### Work order
The required output is all lines below that contain the word "card".

### Dataset entries
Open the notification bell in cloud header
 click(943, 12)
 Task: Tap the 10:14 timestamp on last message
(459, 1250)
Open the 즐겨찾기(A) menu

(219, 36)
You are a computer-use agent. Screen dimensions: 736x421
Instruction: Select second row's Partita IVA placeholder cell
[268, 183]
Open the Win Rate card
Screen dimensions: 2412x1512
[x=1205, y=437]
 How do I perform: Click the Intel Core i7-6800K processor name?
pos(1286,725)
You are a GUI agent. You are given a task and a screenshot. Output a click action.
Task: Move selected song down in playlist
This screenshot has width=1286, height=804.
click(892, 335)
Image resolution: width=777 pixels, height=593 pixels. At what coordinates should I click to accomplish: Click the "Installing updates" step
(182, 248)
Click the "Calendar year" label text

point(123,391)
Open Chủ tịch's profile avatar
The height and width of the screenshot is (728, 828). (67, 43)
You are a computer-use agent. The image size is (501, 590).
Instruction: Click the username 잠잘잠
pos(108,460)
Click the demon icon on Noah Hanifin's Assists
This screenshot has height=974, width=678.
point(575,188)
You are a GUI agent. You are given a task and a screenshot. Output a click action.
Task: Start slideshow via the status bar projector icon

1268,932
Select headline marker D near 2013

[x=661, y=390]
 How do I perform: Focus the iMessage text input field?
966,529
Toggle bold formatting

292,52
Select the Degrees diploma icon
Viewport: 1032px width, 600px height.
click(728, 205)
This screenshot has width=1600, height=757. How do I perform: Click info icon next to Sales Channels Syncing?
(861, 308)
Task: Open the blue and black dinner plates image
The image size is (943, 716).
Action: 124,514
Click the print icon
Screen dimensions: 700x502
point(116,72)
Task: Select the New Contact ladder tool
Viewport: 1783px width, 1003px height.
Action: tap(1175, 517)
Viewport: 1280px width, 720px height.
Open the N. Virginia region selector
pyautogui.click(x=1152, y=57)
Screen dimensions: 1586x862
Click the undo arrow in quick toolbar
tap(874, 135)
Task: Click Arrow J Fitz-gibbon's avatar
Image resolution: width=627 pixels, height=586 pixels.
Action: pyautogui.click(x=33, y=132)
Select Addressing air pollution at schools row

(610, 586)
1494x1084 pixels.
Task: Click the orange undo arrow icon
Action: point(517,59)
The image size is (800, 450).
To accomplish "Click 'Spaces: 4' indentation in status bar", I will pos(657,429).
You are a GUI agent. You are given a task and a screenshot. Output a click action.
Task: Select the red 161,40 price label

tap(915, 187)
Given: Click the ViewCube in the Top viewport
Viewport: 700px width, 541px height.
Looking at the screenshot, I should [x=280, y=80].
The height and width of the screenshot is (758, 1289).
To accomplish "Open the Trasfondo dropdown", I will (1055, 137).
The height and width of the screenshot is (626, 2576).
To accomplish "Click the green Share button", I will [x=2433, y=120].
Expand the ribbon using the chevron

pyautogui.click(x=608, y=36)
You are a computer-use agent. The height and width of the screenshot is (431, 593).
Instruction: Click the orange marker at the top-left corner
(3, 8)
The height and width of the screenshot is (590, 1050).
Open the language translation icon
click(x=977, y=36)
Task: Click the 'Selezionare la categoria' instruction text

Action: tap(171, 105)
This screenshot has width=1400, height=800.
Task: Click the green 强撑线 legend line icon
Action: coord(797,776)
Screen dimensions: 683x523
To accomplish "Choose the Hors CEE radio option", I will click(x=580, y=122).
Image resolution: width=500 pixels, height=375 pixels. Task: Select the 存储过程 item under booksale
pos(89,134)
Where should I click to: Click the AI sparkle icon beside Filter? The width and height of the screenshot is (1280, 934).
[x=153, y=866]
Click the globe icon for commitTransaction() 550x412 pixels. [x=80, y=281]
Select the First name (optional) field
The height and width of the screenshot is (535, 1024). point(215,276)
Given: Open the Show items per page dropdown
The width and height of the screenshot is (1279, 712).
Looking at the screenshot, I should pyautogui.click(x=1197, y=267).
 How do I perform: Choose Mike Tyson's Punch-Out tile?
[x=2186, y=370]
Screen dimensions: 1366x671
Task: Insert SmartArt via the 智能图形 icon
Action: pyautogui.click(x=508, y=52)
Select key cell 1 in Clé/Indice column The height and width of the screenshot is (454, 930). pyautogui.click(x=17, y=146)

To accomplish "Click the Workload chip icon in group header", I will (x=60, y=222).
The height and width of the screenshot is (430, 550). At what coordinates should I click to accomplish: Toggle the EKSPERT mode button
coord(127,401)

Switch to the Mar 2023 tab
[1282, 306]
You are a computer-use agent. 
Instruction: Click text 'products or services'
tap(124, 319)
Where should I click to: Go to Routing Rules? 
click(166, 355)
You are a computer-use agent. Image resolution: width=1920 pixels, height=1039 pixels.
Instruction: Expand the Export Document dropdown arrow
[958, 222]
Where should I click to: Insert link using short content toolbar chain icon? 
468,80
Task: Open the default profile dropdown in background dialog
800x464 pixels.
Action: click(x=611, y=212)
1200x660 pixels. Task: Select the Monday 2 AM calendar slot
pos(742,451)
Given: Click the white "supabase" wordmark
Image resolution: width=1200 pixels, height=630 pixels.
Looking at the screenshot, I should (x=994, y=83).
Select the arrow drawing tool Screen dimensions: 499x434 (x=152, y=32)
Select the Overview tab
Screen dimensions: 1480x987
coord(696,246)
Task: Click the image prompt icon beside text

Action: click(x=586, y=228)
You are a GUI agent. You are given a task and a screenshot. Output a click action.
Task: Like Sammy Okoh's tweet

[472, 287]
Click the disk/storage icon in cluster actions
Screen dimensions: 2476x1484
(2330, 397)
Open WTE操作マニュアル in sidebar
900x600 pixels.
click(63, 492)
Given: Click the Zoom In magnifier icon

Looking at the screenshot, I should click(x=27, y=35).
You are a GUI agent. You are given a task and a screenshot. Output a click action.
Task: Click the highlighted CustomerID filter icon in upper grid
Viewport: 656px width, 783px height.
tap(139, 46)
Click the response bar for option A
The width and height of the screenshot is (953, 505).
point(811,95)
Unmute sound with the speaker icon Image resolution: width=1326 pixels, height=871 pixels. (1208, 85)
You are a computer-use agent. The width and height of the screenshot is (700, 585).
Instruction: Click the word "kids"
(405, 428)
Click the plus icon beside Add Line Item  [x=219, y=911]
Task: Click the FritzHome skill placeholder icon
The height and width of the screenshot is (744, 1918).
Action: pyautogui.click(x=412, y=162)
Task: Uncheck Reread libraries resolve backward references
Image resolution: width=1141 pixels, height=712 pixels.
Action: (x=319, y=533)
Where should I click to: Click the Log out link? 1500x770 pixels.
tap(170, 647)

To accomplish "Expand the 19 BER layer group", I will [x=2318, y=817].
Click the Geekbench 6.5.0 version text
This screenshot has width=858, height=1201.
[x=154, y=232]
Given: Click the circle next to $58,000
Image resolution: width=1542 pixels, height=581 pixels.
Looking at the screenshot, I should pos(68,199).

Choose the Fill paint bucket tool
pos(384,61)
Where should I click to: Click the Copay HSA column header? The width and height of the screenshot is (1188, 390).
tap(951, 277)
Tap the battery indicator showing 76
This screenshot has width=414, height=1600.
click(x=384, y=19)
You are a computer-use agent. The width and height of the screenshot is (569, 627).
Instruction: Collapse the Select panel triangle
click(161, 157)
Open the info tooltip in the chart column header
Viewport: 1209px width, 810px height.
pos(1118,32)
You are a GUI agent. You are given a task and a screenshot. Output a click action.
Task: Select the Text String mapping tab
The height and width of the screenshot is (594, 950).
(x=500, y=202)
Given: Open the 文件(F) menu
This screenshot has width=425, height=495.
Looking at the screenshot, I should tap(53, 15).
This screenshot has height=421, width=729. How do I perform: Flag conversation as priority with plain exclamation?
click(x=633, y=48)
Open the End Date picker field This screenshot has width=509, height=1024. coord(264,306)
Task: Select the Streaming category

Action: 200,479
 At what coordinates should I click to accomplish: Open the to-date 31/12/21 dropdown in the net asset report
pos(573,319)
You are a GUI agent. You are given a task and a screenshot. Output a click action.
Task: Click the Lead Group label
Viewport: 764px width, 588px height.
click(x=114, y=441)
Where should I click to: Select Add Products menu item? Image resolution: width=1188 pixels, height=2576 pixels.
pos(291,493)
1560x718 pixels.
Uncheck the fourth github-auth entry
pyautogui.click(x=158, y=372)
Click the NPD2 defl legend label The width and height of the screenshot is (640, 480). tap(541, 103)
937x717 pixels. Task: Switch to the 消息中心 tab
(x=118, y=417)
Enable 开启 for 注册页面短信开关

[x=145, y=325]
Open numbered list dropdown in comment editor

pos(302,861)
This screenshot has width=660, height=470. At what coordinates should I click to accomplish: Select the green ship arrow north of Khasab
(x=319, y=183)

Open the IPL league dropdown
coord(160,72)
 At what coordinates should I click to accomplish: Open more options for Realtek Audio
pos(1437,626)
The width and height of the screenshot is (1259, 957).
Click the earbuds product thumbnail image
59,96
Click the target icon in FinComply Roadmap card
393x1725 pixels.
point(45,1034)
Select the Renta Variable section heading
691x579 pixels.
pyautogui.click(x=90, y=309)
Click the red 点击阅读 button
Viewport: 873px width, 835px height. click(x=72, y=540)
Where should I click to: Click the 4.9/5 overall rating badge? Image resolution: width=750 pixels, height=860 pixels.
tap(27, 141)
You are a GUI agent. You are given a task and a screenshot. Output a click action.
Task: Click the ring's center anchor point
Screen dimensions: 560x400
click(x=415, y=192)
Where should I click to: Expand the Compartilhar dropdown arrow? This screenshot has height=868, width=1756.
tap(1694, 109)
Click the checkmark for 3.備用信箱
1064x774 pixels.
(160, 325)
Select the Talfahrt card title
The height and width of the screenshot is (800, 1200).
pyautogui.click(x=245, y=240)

### Output of the exercise
Open the Win Rate card
Click the target icon in FinComply Roadmap card
Select the Talfahrt card title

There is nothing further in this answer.